_Exercise brief_
Reproduce the data below verbatim from the line containing "The height and width of the screenshot is (347, 757)." through its final line, and produce nothing more.

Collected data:
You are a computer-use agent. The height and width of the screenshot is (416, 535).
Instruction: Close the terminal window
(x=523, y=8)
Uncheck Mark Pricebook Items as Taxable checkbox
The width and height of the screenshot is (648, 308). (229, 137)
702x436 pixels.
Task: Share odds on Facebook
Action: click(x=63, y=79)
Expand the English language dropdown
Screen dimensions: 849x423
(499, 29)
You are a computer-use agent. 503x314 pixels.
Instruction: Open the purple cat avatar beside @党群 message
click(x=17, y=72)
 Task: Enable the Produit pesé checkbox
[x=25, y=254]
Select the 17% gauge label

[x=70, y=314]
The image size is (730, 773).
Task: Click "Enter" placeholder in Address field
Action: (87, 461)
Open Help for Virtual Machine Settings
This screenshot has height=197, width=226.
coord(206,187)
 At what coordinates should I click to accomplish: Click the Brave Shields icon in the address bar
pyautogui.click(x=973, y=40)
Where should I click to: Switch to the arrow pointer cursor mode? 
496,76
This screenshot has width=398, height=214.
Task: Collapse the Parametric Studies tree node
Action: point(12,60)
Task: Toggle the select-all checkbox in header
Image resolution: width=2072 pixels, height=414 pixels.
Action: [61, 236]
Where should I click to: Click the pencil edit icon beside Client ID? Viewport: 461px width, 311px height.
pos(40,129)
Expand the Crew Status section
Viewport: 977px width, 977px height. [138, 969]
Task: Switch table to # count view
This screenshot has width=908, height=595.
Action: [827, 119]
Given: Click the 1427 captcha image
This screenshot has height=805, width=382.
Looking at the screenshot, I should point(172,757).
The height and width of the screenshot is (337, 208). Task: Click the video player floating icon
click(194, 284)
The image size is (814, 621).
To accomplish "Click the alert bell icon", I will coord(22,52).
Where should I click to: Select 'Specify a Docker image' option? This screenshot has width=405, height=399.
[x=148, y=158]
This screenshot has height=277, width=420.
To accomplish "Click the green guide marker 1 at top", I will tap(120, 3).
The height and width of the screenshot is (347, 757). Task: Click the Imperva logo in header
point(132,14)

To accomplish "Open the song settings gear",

_Exercise answer_
The height and width of the screenshot is (347, 757). Task: Click the Imperva logo in header
point(132,14)

To accomplish "Open the song settings gear",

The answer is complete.